January 17, 2025

The Architecture That Actually Works: Human-Controlled AI

The Architecture That Actually Works: Human-Controlled AI

Part 3 of the AI Knowledge Series

When most people imagine AI in legal practice, they picture something like a very smart research assistant: you give it a question, it goes away and thinks, then comes back with an answer.

That model is exactly backwards.

The most effective AI architectures don't position the AI as an independent agent that produces work for human review. They position the AI as an extension of human capability -- powerful but contained, knowledgeable but directed.

This isn't just a philosophical preference. It's a practical requirement for producing reliable legal work.

The Autonomy Problem

AI systems are remarkably good at generating plausible-sounding text. They're less good at knowing when they're wrong.

Give an AI too much autonomy -- "research this question and write a memo" -- and you get output that looks professional but may contain subtle errors, hallucinated citations, or misapplied precedents. The AI doesn't know what it doesn't know.

The more autonomy you give, the more you need to verify. At some point, verification becomes more work than doing the task yourself.

The Control Architecture

The solution isn't to abandon AI assistance. It's to design systems that keep humans in control while leveraging AI capabilities.

In my practice, this means:

Knowledge is curated, not generated. The AI doesn't decide what authorities matter -- I do. My knowledge base contains cases I've vetted, propositions I've validated, connections I've verified. The AI can search and synthesize this knowledge, but it can't add to it without my review.

Tasks are scoped, not open-ended. Instead of "research Texas law on habendum clauses," I might ask "find cases in my knowledge base discussing the interaction between habendum and Pugh clauses." The AI works within boundaries I've defined.

Output is drafted, not final. Everything the AI produces is a starting point for my work, not a replacement for it. The AI writes a first draft; I revise, verify, and improve.

Process is explicit, not implicit. When the AI follows a workflow -- say, drafting a motion to compel -- every step is documented. I can see what it did, why it did it, and where it might have gone wrong.

The Skill Architecture

Beyond control, effective AI assistance requires encoding specific skills -- not just knowledge, but procedures.

Consider what it takes to draft a good motion to compel in Texas state court. You need to know:

  • The relevant rules (TRCP 215)
  • The specific requirements (certification of conference, etc.)
  • The standard of review
  • How courts in your jurisdiction typically analyze these motions
  • What arguments tend to work (and which don't)
  • Proper formatting and citation practices

A generic AI might know the rules but not the practice. It won't know that Judge Smith prefers detailed factual recitations or that opposing counsel's firm always makes the same procedural arguments.

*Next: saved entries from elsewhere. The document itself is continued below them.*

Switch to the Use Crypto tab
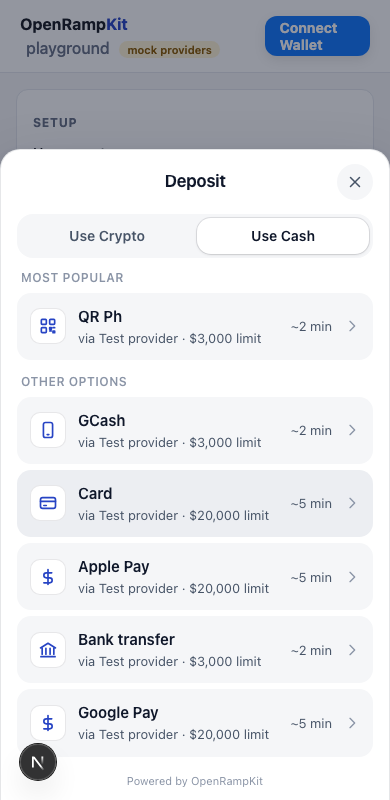 [x=107, y=236]
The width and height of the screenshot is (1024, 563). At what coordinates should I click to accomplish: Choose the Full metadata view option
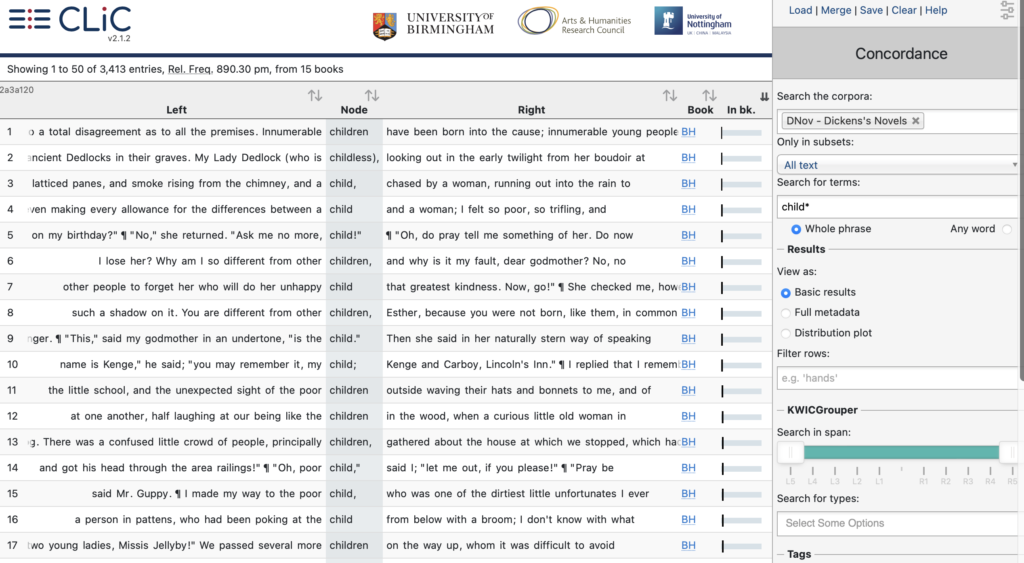click(x=786, y=313)
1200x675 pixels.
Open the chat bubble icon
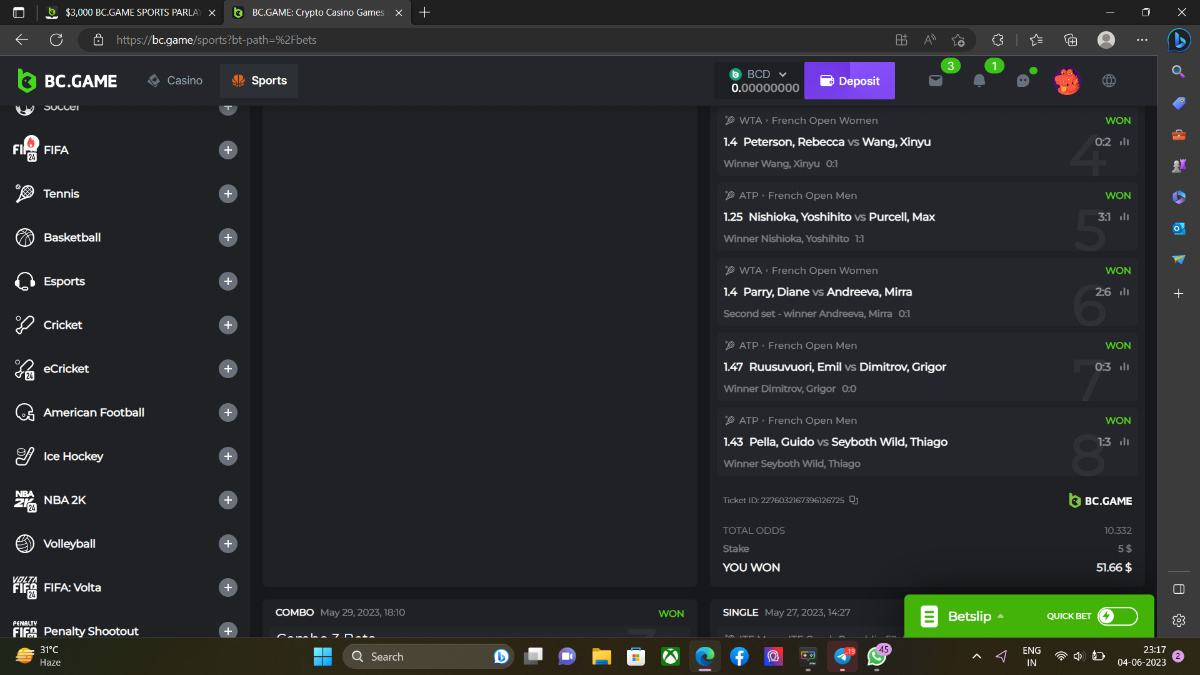tap(1023, 81)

Encoding this knowledge as structured "skills" -- step-by-step procedures the AI follows -- transforms generic capability into specific utility.

The Trust Gradient

Not all tasks require the same level of control. I've developed what I think of as a "trust gradient":

High autonomy (AI works independently, I spot-check):

  • Initial document review and organization
  • Citation formatting
  • Generating first drafts of routine correspondence

Medium autonomy (AI drafts, I review everything):

  • Research summaries
  • First drafts of motion sections
  • Contract review checklists

Low autonomy (AI assists, I direct each step):

  • Novel legal arguments
  • Strategic recommendations
  • Anything going to court without further revision

The key is matching autonomy to risk. Routine tasks with low consequences can run with less oversight. High-stakes work requires tight control.

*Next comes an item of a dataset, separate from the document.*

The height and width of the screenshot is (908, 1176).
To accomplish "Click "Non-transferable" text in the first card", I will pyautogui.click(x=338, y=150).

Why This Architecture Works

Three reasons this human-controlled approach outperforms the "autonomous agent" model:

Reliability. When the AI works within verified knowledge boundaries, errors stay small. A missed case is easier to catch than a fabricated one.

Learning. Every correction improves the system. When I catch an error, I can update the knowledge base, refine a skill procedure, or adjust the trust gradient.

Scalability. The architecture grows with the practice. New knowledge slots into existing structures. New skills build on established procedures. The system becomes more valuable over time.

The Implementation Reality

I won't pretend this is simple. Building a human-controlled AI architecture requires:

  • Systematic capture of institutional knowledge
  • Careful design of task boundaries
  • Ongoing refinement of procedures
  • Honest assessment of what works and what doesn't

But the alternative -- either avoiding AI entirely or using it without appropriate controls -- means either missing real benefits or accepting unacceptable risks.

The architecture I've described threads that needle. It's not the only approach, but it's one that works in actual practice.